Onde posso aprender mais sobre budismo?
Acesso ao Insight
O site Acesso ao Insight possui texto e guias de estudo tanto para principiantes como para praticante avançados, além de uma enorme coleção de suttas e livros diversos traduzidos para o português. Abaixo um link para o guia de estudos recomendados para principiantes onde você vai poder encontrar tudo que precisa saber sobre o budismo em geral e sobre a tradição Theravada.

Lista de Centros e Sites de Budismo Theravada no Brasil e em Portugal
O site Dhamma da Floresta possui uma lista completa com todos os sites, centros de meditação Theravada no Brasil e em Portugal além de livros para download gratuito em português.

Nalanda – Sala de Estudos
O site Nalanda possui uma grande variedade de artigos que abordam o relacionamento entre o budismo e questões contemporâneas.

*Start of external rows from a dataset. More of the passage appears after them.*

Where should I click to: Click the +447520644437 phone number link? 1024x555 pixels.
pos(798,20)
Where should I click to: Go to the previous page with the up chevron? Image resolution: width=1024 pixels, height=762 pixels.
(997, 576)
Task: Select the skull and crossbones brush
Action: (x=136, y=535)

Tenho muitas dúvidas sobre budismo. Como podem me ajudar?
Venha nos visitar pessoalmente. Não julgamos apropriado fazer muitos esclarecimentos por mensagens eletrônicas pois é difícil avaliar a pessoa com quem estamos conversando para então dar a melhor resposta possível. Tomamos o ensinamento do Buddha muito a sério e julgamos que vale a pena ir pessoalmente a um lugar específico para fazer contato com ele, ao invés de apenas sentar em frente um computador e teclar perguntas. Estamos cientes de que muitos moram longe e não têm a possibilidade de vir pessoalmente, mas nós também temos nossos limites e não podemos estar disponível para todas as pessoas, o tempo todo. Também é importante ressaltar que o budismo é uma filosofia muito extensa e profunda, não é de uma só olhada que você será capaz de aprender tudo. Muitas vezes o que é necessário é ter um pouco de paciência e ir aos poucos pesquisando, praticando e fazendo contato com outros budistas até todas suas dúvidas sejam esclarecidas.
Como faço para tornar-me monge/monja?
Onde virar monge/monja?
Atualmente não é possível a um(a) brasileiro(a) se ordenar caso não fale inglês pois nosso mosteiro ainda não está aberto a receber candidatos à ordenação. Em Portugal há um monastério mas é difícil conseguir um visto de residência para morar na Europa, portanto essa alternativa é inviável para a maioria das pessoas. A única alternativa possível aos brasileiros é a Ásia, nominalmente: Tailândia, Sri Lanka e Myanmar. O que significa que você deve encontrar um monastério que ensine em inglês num destes países ou aprender a língua local. Ou seja, aprender a falar inglês é a tarefa número um que deve ser realizada antes de sequer querer se preocupar com qualquer outra etapa desse processo. Também existe pelo menos um curso de tailandês em língua portuguesa, mas não temos notícias de curso de singalês ou birmanês.

Para homens:

      • Wat Marp Jan (http://watmarpjan.org/) O abade se chama Ajahn Anan, há vários monges estrangeiros morando lá.
      • Wat Bonnyawad (http://www.watboonyawad.com) Monastério de Ajahn Tan, o número de estrangeiros é menor, mas há sempre pelo menos um monge disponível que cumpre a tarefa de tradutor.
      • Wat Pah Nanachat (www.watpahnanachat.org) É um bom monastério, mas só há ocidentais e em sua maioria europeus ou norte-americanos. O lado ruim disso é que morando lá há pouco contato com monges tailandeses.

Para mulheres:

O site bhikkhuni.net tem um diretório de muitos monastérios na Ásia onde é possível encontrar ordenação como bhilkkhuni, basta acessar esse link: http://www.bhikkhuni.net/directory/

Como é a vida monástica?
Em primeiro lugar, é preciso explicar que “monge/monja” dentro do budismo Theravada significa “monástico”, ou seja, uma pessoa que se dedica a uma vida de celibato, simplicidade e reclusão. Deveria ser óbvio, mas infelizmente não é – já a algum tempo algumas tradições budistas abondaram o monasticismo mas não abondaram o termo “monge/monja”, o que gera uma considerável quantidade de confusão e mal-entendido.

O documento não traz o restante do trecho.